学术报告:Investigating conformational changes of biological macromolecules using Markov State Models

报告名称:Investigating conformational changes of biological macromolecules using Markov State Models

报 告 人:Dr. Xuhui Huang

报告时间:2012年9月6日(星期四)上午10:00

报告地点:嘉定园区学术活动中心三楼报告厅

报告简介:

Simulating biologically relevant timescales at atomic resolution is a challenging task since typical atomistic simulations are at least two orders of magnitude shorter. Markov State Models (MSMs) built from molecular dynamics (MD) simulations provide one means of overcoming this gap without sacrificing atomic resolution by extracting long time dynamics from short MD simulations. MSMs coarse grain space by dividing conformational space into long-lived, or metastable, states. This is equivalent to coarse graining time by integrating out fast motions within metastable states. By varying the degree of coarse graining one can vary the resolution of an MSM; therefore, MSMs are inherently multi-resolution. In this talk, I will demonstrate the power of MSMs by applying it to simulate the complex conformational changes that occurs at tens of microsecond timescales for a large RNA transcription complex (close to half million atoms).

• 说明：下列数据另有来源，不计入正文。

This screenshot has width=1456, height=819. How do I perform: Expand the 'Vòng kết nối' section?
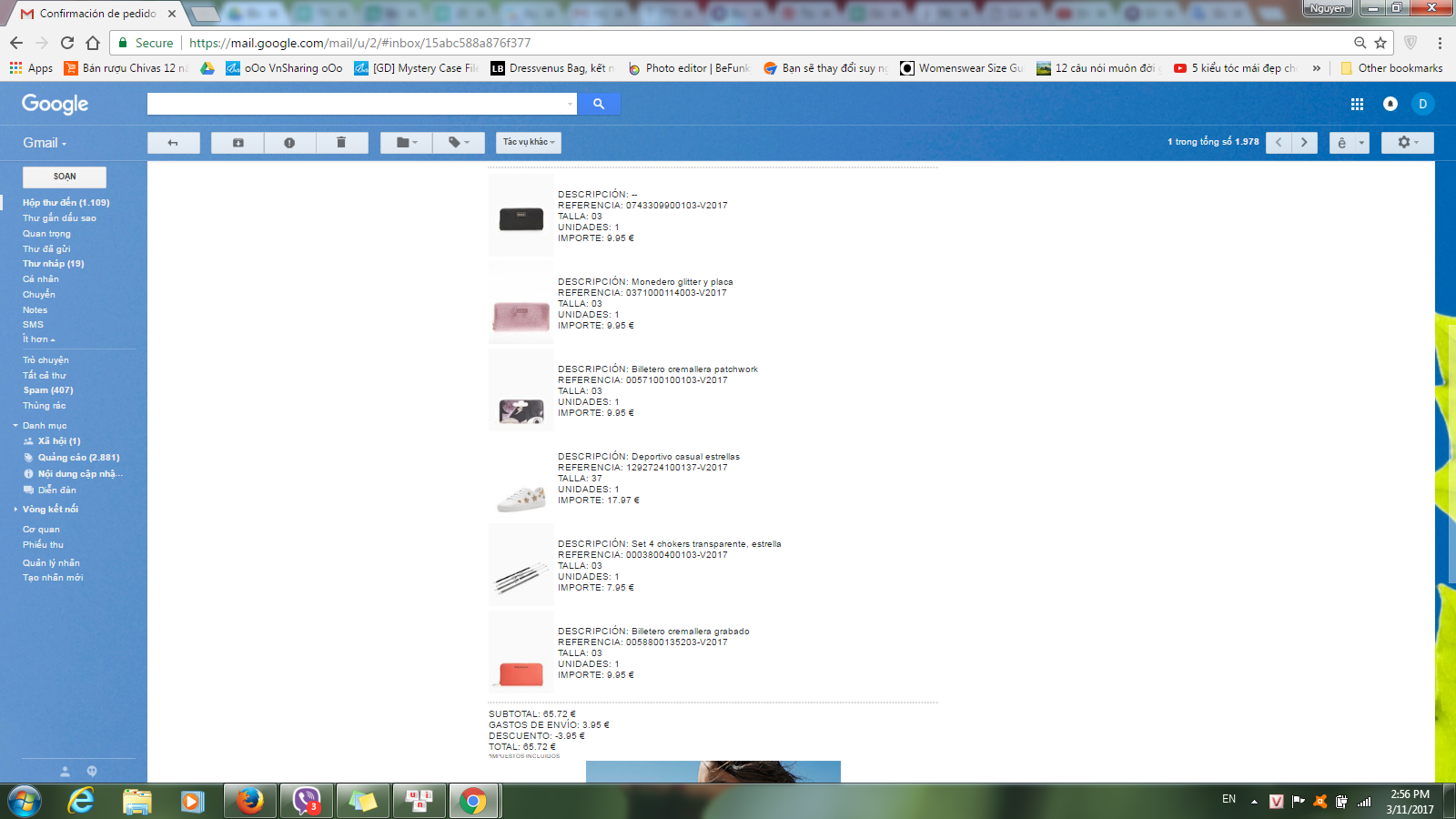[50, 510]
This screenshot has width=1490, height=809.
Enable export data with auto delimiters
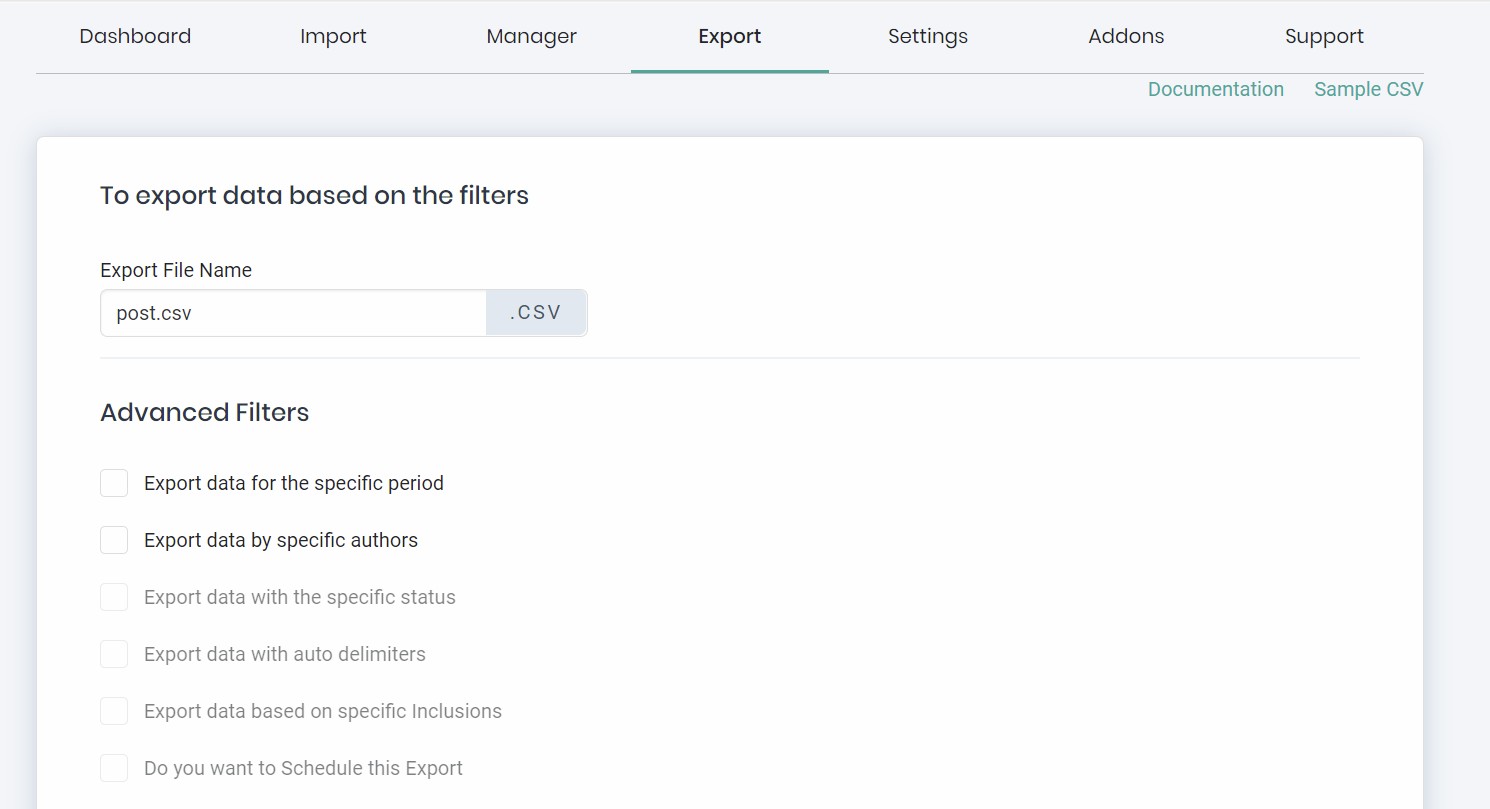click(x=114, y=654)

In the second part of my talk, I will introduce a new efficient dynamic clustering algorithm for the automatic construction of MSMs for multi-body systems. We have successfully applied this new algorithm to model the protein-ligand recognition and hydrophobic collapse processes that occur at a mixture of different timescales.

报告人简介:

EDUCATION

07/2006, Ph.D in Chemical Physics, Chemistry Dept, Columbia University

06/2001, Bachelor of Science, University of Science and Technology of China

ACADEMIC POSITIONS

01/2010-Present, Assistant Professor, Chemistry Dept, the Hong Kong University of Science and Technology

09/2008-12/2009, Research Associate, Bioengineering Dept, Stanford University

08/2006-09/2008, Postdoctoral Scholar, Bioengineering Dept, Stanford University

ACADEMIC AWARDS

CCG Excellence Award, American Chemical Society, COMP Division, 2006

RESEARCH INTEREST

My recent research has been focused on understanding thermodynamics and kinetics of the protein folding and ligand binding using molecular simulations. I have developed various novel computational algorithms to enhance conformational sampling.